Your task
Retype the whole of the data exactly.

*** Opening Data ***

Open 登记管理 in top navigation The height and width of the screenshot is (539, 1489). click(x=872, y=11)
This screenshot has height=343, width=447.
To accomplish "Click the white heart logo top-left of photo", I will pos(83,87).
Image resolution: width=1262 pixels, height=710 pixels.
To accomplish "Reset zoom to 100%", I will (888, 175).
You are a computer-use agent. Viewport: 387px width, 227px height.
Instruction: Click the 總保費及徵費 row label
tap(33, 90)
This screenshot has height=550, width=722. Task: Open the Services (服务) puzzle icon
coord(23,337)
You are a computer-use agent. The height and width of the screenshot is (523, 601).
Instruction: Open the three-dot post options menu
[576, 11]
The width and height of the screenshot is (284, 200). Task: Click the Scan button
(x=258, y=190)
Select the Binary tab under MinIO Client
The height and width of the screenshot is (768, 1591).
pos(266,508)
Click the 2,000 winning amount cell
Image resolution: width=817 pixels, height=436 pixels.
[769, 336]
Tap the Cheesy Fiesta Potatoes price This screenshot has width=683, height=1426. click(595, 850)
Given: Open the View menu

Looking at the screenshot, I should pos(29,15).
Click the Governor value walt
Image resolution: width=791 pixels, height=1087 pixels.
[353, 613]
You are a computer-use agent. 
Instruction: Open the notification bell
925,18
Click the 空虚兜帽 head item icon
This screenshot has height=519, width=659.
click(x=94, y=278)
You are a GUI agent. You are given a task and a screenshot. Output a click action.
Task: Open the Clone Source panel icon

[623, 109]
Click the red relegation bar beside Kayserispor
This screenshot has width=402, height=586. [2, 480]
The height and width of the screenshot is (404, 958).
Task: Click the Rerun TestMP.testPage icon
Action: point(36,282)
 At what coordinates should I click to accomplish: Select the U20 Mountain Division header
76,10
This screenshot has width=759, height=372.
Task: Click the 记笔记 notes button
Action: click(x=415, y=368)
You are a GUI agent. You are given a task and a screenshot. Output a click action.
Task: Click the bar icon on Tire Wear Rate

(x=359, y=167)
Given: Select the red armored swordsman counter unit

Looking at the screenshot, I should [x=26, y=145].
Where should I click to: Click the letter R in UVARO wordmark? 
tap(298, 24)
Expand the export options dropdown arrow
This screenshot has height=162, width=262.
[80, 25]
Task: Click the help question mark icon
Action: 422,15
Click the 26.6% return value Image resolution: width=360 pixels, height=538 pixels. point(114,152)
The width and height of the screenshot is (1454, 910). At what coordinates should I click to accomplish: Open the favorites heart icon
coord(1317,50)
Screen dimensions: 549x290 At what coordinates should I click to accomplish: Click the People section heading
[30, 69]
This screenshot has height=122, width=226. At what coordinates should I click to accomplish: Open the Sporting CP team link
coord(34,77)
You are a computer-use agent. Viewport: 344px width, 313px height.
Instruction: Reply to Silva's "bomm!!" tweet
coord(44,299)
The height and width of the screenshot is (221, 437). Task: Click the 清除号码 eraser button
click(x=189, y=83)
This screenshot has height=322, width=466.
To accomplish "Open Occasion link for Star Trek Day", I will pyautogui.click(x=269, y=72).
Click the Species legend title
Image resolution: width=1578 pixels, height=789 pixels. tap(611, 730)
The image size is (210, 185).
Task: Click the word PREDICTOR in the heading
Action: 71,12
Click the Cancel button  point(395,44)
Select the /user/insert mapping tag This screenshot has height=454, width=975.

*** Closing Data ***

Exercise response
Open 登记管理 in top navigation The height and width of the screenshot is (539, 1489). click(x=872, y=11)
This screenshot has height=343, width=447.
To accomplish "Click the white heart logo top-left of photo", I will pos(83,87).
Image resolution: width=1262 pixels, height=710 pixels.
To accomplish "Reset zoom to 100%", I will (888, 175).
You are a computer-use agent. Viewport: 387px width, 227px height.
Instruction: Click the 總保費及徵費 row label
tap(33, 90)
This screenshot has height=550, width=722. Task: Open the Services (服务) puzzle icon
coord(23,337)
You are a computer-use agent. The height and width of the screenshot is (523, 601).
Instruction: Open the three-dot post options menu
[576, 11]
The width and height of the screenshot is (284, 200). Task: Click the Scan button
(x=258, y=190)
Select the Binary tab under MinIO Client
The height and width of the screenshot is (768, 1591).
pos(266,508)
Click the 2,000 winning amount cell
Image resolution: width=817 pixels, height=436 pixels.
[769, 336]
Tap the Cheesy Fiesta Potatoes price This screenshot has width=683, height=1426. click(595, 850)
Given: Open the View menu

Looking at the screenshot, I should pos(29,15).
Click the Governor value walt
Image resolution: width=791 pixels, height=1087 pixels.
[353, 613]
You are a computer-use agent. 
Instruction: Open the notification bell
925,18
Click the 空虚兜帽 head item icon
This screenshot has height=519, width=659.
click(x=94, y=278)
You are a GUI agent. You are given a task and a screenshot. Output a click action.
Task: Open the Clone Source panel icon

[623, 109]
Click the red relegation bar beside Kayserispor
This screenshot has width=402, height=586. [2, 480]
The height and width of the screenshot is (404, 958).
Task: Click the Rerun TestMP.testPage icon
Action: point(36,282)
 At what coordinates should I click to accomplish: Select the U20 Mountain Division header
76,10
This screenshot has width=759, height=372.
Task: Click the 记笔记 notes button
Action: click(x=415, y=368)
You are a GUI agent. You are given a task and a screenshot. Output a click action.
Task: Click the bar icon on Tire Wear Rate

(x=359, y=167)
Given: Select the red armored swordsman counter unit

Looking at the screenshot, I should [x=26, y=145].
Where should I click to: Click the letter R in UVARO wordmark? 
tap(298, 24)
Expand the export options dropdown arrow
This screenshot has height=162, width=262.
[80, 25]
Task: Click the help question mark icon
Action: 422,15
Click the 26.6% return value Image resolution: width=360 pixels, height=538 pixels. point(114,152)
The width and height of the screenshot is (1454, 910). At what coordinates should I click to accomplish: Open the favorites heart icon
coord(1317,50)
Screen dimensions: 549x290 At what coordinates should I click to accomplish: Click the People section heading
[30, 69]
This screenshot has height=122, width=226. At what coordinates should I click to accomplish: Open the Sporting CP team link
coord(34,77)
You are a computer-use agent. Viewport: 344px width, 313px height.
Instruction: Reply to Silva's "bomm!!" tweet
coord(44,299)
The height and width of the screenshot is (221, 437). Task: Click the 清除号码 eraser button
click(x=189, y=83)
This screenshot has height=322, width=466.
To accomplish "Open Occasion link for Star Trek Day", I will pyautogui.click(x=269, y=72).
Click the Species legend title
Image resolution: width=1578 pixels, height=789 pixels. tap(611, 730)
The image size is (210, 185).
Task: Click the word PREDICTOR in the heading
Action: 71,12
Click the Cancel button  point(395,44)
Select the /user/insert mapping tag This screenshot has height=454, width=975.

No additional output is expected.